DATA TO USE:
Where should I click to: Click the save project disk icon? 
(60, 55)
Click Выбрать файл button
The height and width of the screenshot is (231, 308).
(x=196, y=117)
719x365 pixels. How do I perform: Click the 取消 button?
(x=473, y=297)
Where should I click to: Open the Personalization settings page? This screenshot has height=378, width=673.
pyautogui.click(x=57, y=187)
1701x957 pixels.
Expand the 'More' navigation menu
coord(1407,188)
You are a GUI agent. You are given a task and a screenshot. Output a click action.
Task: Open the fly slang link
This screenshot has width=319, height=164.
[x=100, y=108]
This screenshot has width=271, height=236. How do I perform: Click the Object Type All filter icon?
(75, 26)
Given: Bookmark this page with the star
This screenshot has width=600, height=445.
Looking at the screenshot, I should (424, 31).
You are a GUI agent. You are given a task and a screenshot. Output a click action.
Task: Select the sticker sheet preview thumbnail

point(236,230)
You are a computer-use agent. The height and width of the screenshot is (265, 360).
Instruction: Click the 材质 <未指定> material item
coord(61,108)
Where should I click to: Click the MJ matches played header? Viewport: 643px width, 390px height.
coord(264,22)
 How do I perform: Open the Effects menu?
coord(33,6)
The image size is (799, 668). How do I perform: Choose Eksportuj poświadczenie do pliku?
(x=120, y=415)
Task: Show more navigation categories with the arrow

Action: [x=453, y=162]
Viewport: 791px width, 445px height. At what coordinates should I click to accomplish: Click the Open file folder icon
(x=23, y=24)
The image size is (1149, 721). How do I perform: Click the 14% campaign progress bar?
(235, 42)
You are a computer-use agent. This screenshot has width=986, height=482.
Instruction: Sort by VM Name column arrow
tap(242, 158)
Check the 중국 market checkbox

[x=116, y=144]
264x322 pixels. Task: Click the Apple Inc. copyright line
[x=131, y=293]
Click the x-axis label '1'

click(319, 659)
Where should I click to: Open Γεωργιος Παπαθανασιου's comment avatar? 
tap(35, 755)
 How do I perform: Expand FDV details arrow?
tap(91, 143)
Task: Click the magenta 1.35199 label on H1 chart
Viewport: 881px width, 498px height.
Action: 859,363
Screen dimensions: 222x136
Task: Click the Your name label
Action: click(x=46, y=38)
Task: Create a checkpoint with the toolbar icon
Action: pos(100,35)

GOAL:
Express every line of the rows above as a Markdown table with the columns No. and Line, numbering each line in order and leaving out blank lines.

EXERCISE SOLUTION:
| No. | Line |
|---|---|
| 1 | Where should I click to: Click the save project disk icon?  |
| 2 | (60, 55) |
| 3 | Click Выбрать файл button |
| 4 | The height and width of the screenshot is (231, 308). |
| 5 | (x=196, y=117) |
| 6 | 719x365 pixels. How do I perform: Click the 取消 button? |
| 7 | (x=473, y=297) |
| 8 | Where should I click to: Open the Personalization settings page? This screenshot has height=378, width=673. |
| 9 | pyautogui.click(x=57, y=187) |
| 10 | 1701x957 pixels. |
| 11 | Expand the 'More' navigation menu |
| 12 | coord(1407,188) |
| 13 | You are a GUI agent. You are given a task and a screenshot. Output a click action. |
| 14 | Task: Open the fly slang link |
| 15 | This screenshot has width=319, height=164. |
| 16 | [x=100, y=108] |
| 17 | This screenshot has width=271, height=236. How do I perform: Click the Object Type All filter icon? |
| 18 | (75, 26) |
| 19 | Given: Bookmark this page with the star |
| 20 | This screenshot has width=600, height=445. |
| 21 | Looking at the screenshot, I should (424, 31). |
| 22 | You are a GUI agent. You are given a task and a screenshot. Output a click action. |
| 23 | Task: Select the sticker sheet preview thumbnail |
| 24 | point(236,230) |
| 25 | You are a computer-use agent. The height and width of the screenshot is (265, 360). |
| 26 | Instruction: Click the 材质 <未指定> material item |
| 27 | coord(61,108) |
| 28 | Where should I click to: Click the MJ matches played header? Viewport: 643px width, 390px height. |
| 29 | coord(264,22) |
| 30 |  How do I perform: Open the Effects menu? |
| 31 | coord(33,6) |
| 32 | The image size is (799, 668). How do I perform: Choose Eksportuj poświadczenie do pliku? |
| 33 | (x=120, y=415) |
| 34 | Task: Show more navigation categories with the arrow |
| 35 | Action: [x=453, y=162] |
| 36 | Viewport: 791px width, 445px height. At what coordinates should I click to accomplish: Click the Open file folder icon |
| 37 | (x=23, y=24) |
| 38 | The image size is (1149, 721). How do I perform: Click the 14% campaign progress bar? |
| 39 | (235, 42) |
| 40 | You are a computer-use agent. This screenshot has width=986, height=482. |
| 41 | Instruction: Sort by VM Name column arrow |
| 42 | tap(242, 158) |
| 43 | Check the 중국 market checkbox |
| 44 | [x=116, y=144] |
| 45 | 264x322 pixels. Task: Click the Apple Inc. copyright line |
| 46 | [x=131, y=293] |
| 47 | Click the x-axis label '1' |
| 48 | click(319, 659) |
| 49 | Where should I click to: Open Γεωργιος Παπαθανασιου's comment avatar?  |
| 50 | tap(35, 755) |
| 51 |  How do I perform: Expand FDV details arrow? |
| 52 | tap(91, 143) |
| 53 | Task: Click the magenta 1.35199 label on H1 chart |
| 54 | Viewport: 881px width, 498px height. |
| 55 | Action: 859,363 |
| 56 | Screen dimensions: 222x136 |
| 57 | Task: Click the Your name label |
| 58 | Action: click(x=46, y=38) |
| 59 | Task: Create a checkpoint with the toolbar icon |
| 60 | Action: pos(100,35) |